12:32 PM (10 users per collection)

Heather: yes
 in general, how has the mendeley experience been?
Valerie: it's been great
 I've been able to add so much very quickly.
Heather: pros/cons as a way to keep up this biblio as a livign and useful contribution?
Valerie: a lot of things will autopopulate if you just have a DOI I have to say I'm really impressed with it
Heather: yeah me too
Valerie: the only con I can think of is whether or not someone other than me will be able to maintain the collection

12:33 PM I haven't quite looked into that

refbruce: Been doing some looking at Mendeley. Interesting. But I don't see an export capability.
Heather: I think you can change the owner, but I don't know if there can be more than one owner. worth looking into.

12:34 PM Valerie: the desktop program is very slick too 12:35 PM Bruce - the desktop app exports in bibtex, ris or endnote xml

refbruce: Tx. Good enough. I don't like lock-in. Those are good formats.
Nicholas: in one of the research centers here, they have subscription that allows us to share with unlimited users
Valerie: oooh
Heather: people there like it, Nic?
Nicholas: its a really great way to get a grasp one what people are doing research on
 they just started

12:36 PM like two weeks ago (just found out myself) not sure we need to share the PDFs as much as the citations
Valerie: ok
 yeah, there's a limit to how much file space you have for sharing
Heather: yeah, though sharing PDFs amongst ourselves can be useful
Valerie: (500mb, I think
Heather: solves the "who has this 1988 paper" problem
Valerie: (for the free basic account at least)

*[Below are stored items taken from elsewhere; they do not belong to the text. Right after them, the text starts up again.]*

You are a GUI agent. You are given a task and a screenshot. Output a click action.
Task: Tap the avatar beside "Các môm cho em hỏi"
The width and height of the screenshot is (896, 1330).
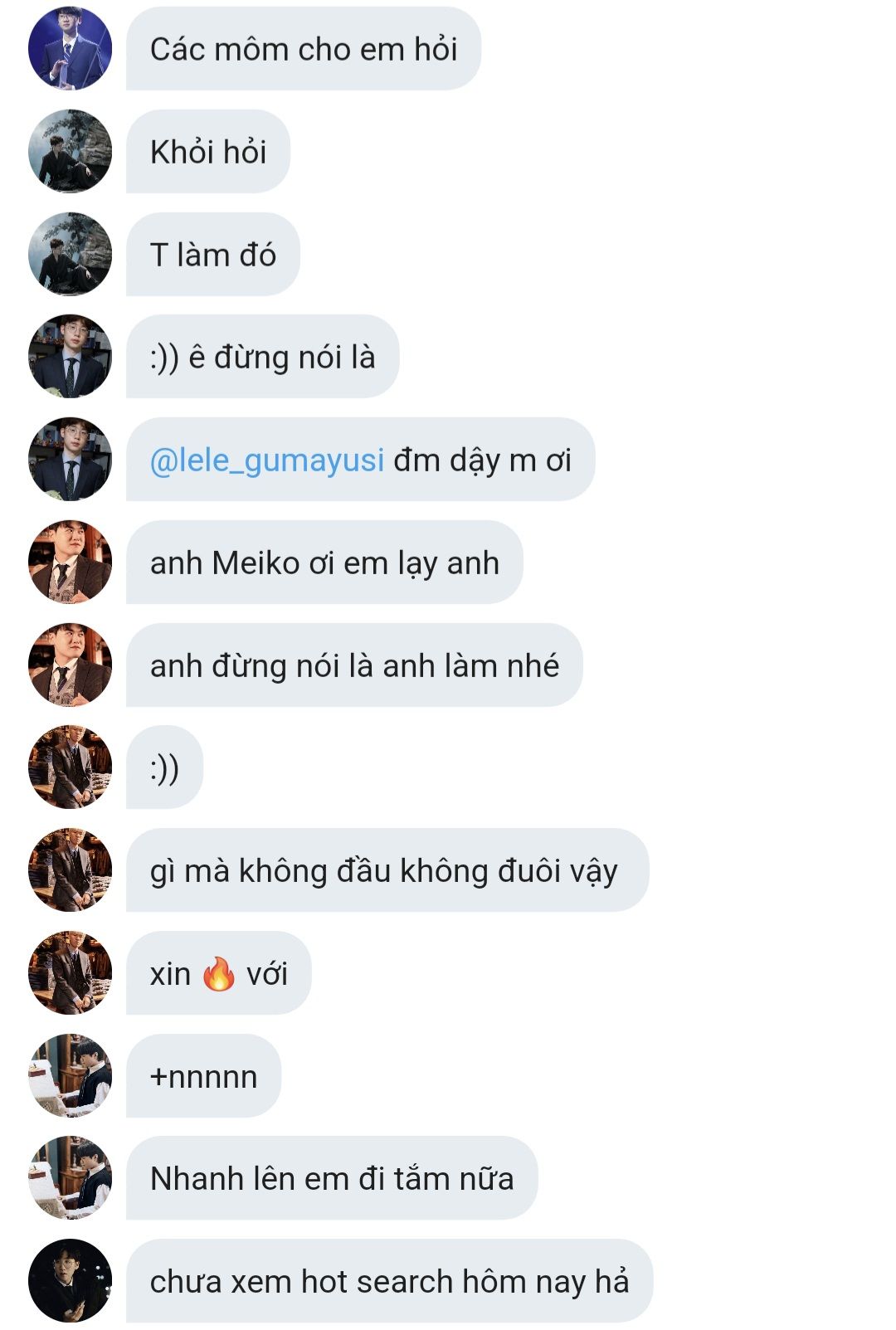pyautogui.click(x=70, y=48)
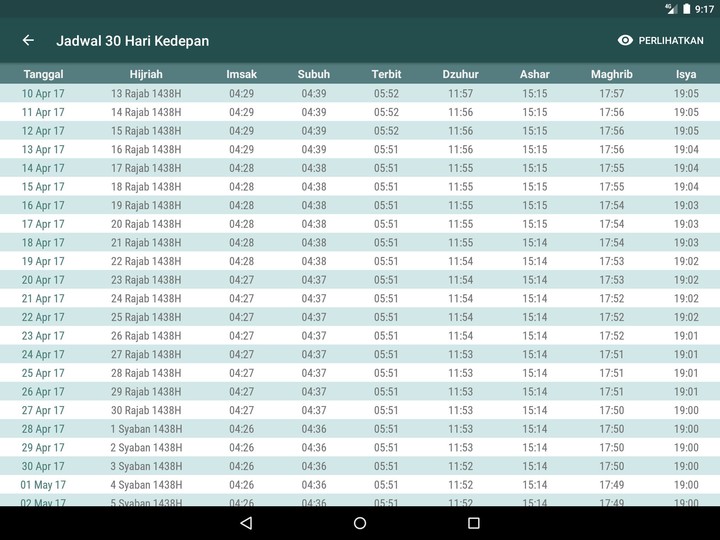Select the 30 Rajab 1438H cell
The image size is (720, 540).
click(146, 410)
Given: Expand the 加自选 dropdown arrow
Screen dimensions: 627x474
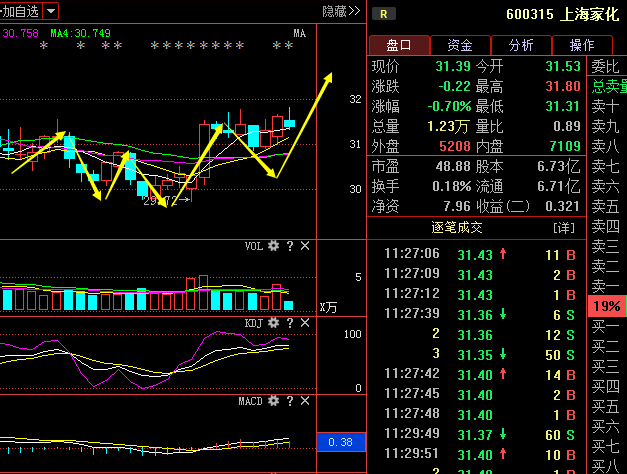Looking at the screenshot, I should point(51,11).
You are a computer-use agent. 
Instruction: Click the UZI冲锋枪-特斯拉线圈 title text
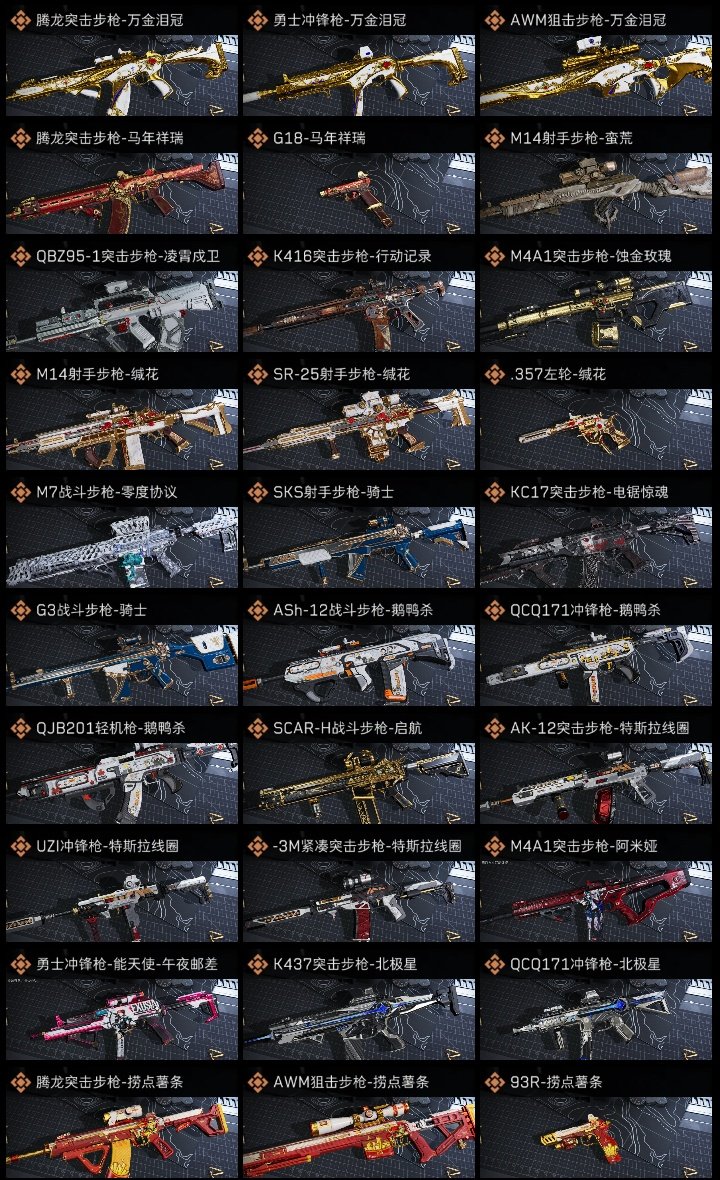point(108,846)
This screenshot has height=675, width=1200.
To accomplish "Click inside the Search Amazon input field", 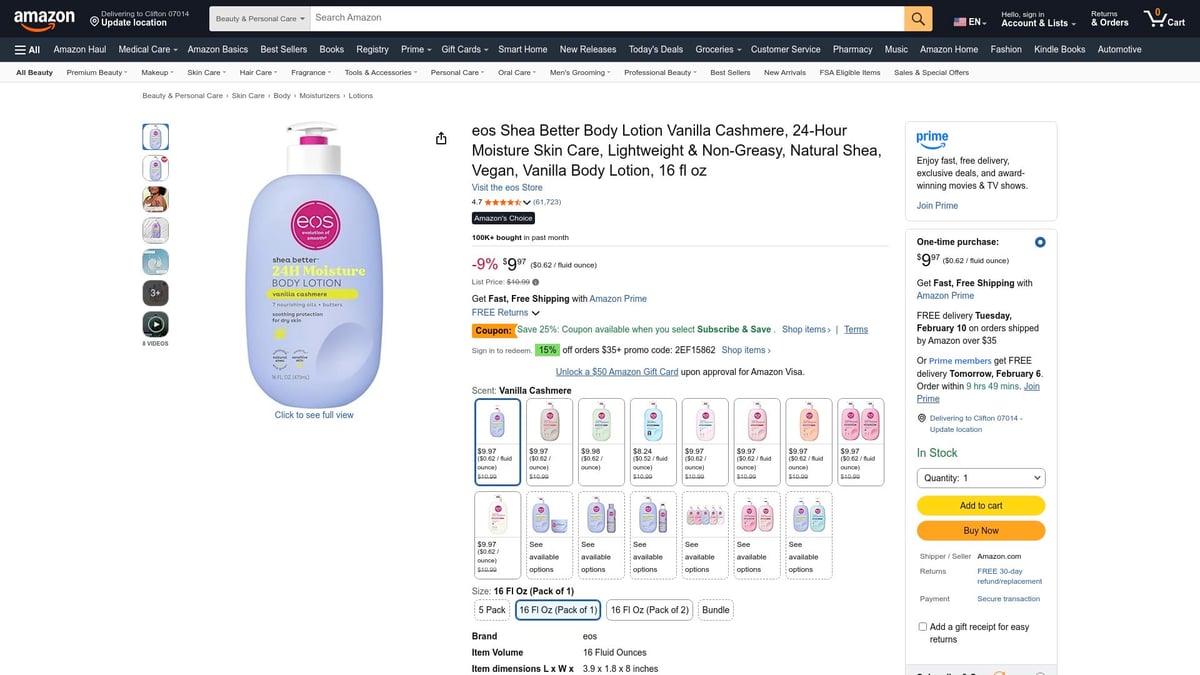I will click(600, 17).
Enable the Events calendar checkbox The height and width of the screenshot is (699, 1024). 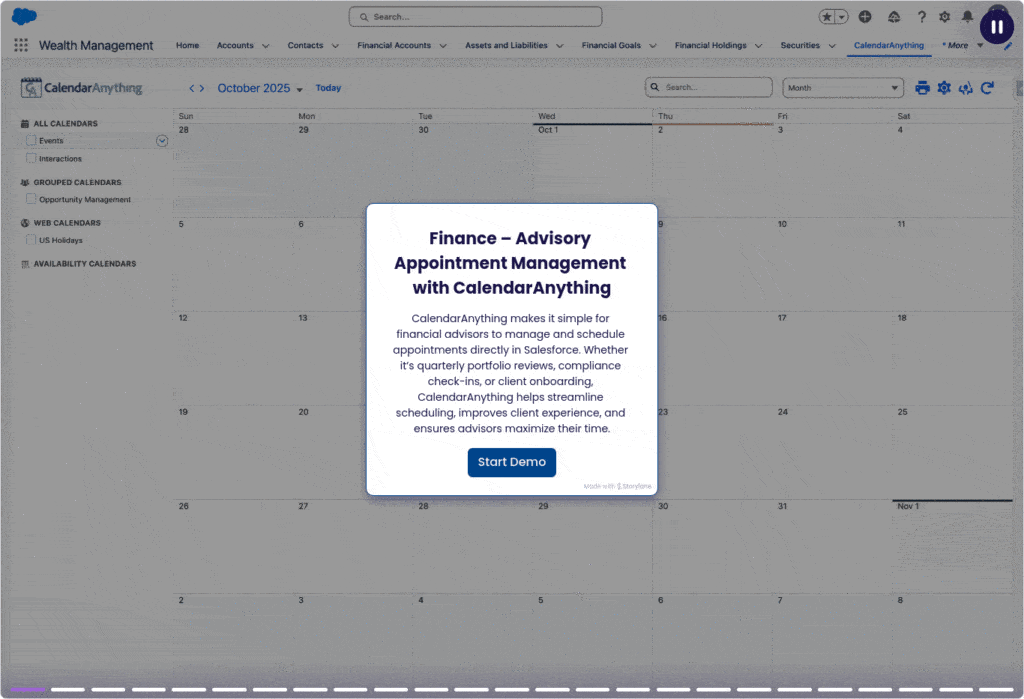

12:37 PM I think I was able to find that one and upload it

 the one on JSTOR?
Heather: yup! great.
 ok, so thumbs up on mendeley so far. Valerie, send aroudn a pointer to the public and shared collections
 and we can keep exploring/tagging/seeing what we think
 back to your research paper for a sec?
Valerie: a link to the datacites group?

12:38 PM (and/or on the OWW page?)

Heather: both
Valerie: ok
Heather: also maybe a blog post with a link to the public collection? that would be great
Valerie: sure
Heather: ok. as you looked over james's response, did it seem to answer all of your questions?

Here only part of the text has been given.